The scary part is, I don’t know who he is. It’s not my imagination, because there’s no way I could imagine such detail, such personality. He looks European, as far as I can tell. Not British, I think. I can draw his face down to the last mole and strand of hair with my eyes closed, and yet I don’t even know his name.
The drawings have been getting more detailed. They started out just rough outlines of a figure, but over the weeks they were filled in with detail, detail that each day gets more and more exquisite. I don’t know what’s happening. I think I might be going crazy.
My dad calls from downstairs. “Ally, its dinner time!” Whoops. I haven’t even started my homework. I did a drawing of his left eye, which is a shade darker than the right.
My mom moved out two years ago, so my dad now has to handle things like cooking. He’s not too good at it. So far, the only food he has cooked that has not burned is cereal, and even with that there were a couple of close calls. Pasta is a 50/50. Dinner will probably be spaghetti and apples.
I trudge slowly down the stairs, still thinking about what kind of pencil would be the best to get the shading under his chin right. I wander into the kitchen while my dad struggles to keep the pot of spaghetti from boiling over. “Did you start your homework?” he asks.
“Yeah, I guess,” I say, picking up a plate and silverware and bringing them to the dining room. “I still have some, though.”
“Don’t stay up to late finishing it. I heard you go to bed past midnight yesterday.” He brings a bowl of oranges into the dining room and plunks it down on the table.
“I won’t.” I peel an orange, and bite into it. At least we’re not having apples again. When my mom was still around, she always cooked the best foods. Samosas and fried chicken, mashed potatoes and caramelized onions, the works. I spit out a couple of seeds from my orange.
After dinner, I try to start my homework, but I’m just itching to do his portrait in pen, instead of pencil, to see what it looks like. It’s scarily realistic, and the intensity of his gaze sort of creeps me out. It’s as if his face is pulling through the paper and into real life. I toss it into the garbage, a little spooked.

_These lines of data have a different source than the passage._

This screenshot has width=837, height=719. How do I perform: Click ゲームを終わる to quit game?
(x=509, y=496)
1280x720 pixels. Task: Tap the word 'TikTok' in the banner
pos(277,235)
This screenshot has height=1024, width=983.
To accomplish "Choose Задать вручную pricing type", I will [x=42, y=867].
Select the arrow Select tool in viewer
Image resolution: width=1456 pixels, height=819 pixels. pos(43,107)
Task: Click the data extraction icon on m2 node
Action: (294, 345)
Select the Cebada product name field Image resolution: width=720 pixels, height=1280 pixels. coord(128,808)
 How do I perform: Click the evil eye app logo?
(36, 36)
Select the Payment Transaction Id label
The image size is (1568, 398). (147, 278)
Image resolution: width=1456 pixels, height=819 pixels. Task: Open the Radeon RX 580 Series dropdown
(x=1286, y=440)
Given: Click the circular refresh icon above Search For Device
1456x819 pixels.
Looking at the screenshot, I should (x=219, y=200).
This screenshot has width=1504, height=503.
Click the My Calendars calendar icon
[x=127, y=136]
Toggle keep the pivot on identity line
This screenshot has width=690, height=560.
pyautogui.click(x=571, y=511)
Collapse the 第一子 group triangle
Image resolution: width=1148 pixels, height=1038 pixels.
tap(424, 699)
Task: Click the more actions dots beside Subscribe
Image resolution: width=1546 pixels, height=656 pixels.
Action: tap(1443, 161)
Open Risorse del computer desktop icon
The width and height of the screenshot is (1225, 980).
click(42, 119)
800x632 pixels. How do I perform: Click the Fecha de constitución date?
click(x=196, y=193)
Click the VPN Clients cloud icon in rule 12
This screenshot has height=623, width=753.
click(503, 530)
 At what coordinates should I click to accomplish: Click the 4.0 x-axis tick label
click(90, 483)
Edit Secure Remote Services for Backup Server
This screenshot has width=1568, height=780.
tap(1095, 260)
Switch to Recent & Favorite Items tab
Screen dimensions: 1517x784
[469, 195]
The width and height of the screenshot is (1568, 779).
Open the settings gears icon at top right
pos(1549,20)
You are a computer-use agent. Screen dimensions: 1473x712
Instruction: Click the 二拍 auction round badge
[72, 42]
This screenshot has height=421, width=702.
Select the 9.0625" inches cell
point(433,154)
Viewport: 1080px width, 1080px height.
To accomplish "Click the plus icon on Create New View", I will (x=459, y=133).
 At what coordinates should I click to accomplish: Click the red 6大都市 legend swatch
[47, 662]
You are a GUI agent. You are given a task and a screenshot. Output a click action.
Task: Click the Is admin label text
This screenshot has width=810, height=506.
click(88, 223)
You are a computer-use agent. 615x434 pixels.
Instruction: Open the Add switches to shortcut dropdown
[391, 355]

I don’t go to bed until one that night, but I’m quieter about getting ready to sleep, so I don’t think my dad wakes up. Only half of my homework is finished, but I’ll have time in the morning before school. No one does French homework, anyways. I wake up slowly, struggling to get out of bed and turn off my alarm. I shower and fix my hair, but my heart isn’t really in it. My dad spills a box of cheerios into the live burner where I’m cooking myself eggs, and becomes the first man alive to fail making cereal.
At 7:45, my friend Shannon comes to drive me to school. We’re both sixteen, but she jumped at the first opportunity to get her license, while I decided to keep biking. Shannon is very bubbly. I think the only reason we’re still friends is because she lives next door and I help her with her homework. Or, I did, back when I didn’t compulsively draw a stranger’s face.
She’s already chattering as I step into shotgun. “So I heard from Ally that we have, like, this new Norwegian transfer student who’s, like super-hot, and she got assigned to take him around the school and he’s in like three of my classes…” I tune her out after a bit. The trick to conversing with Shannon is to keep your eyes open and your head bobbing in perpetual agreement. She’ll do the talking bit for you. The day is dreary as she pulls into the school parking lot. I feel the first drop of rain, and hurry into the old brick building, surrounded on all sides by a bustling mass of high schoolers. I feel Shannon tug on my sleeve urgently.
“Look!”
“Look where,” I say, confused, and stop walking, almost bumping into a gaggle of freshmen.
“There’s the new kid.” She’s almost jumping up and down with excitement.
“What new kid?”
She groans and rolls her eyes. “The one I was telling you about in the car, geeze. Look, down the hall and a little to the left, the kid with the brown hair.”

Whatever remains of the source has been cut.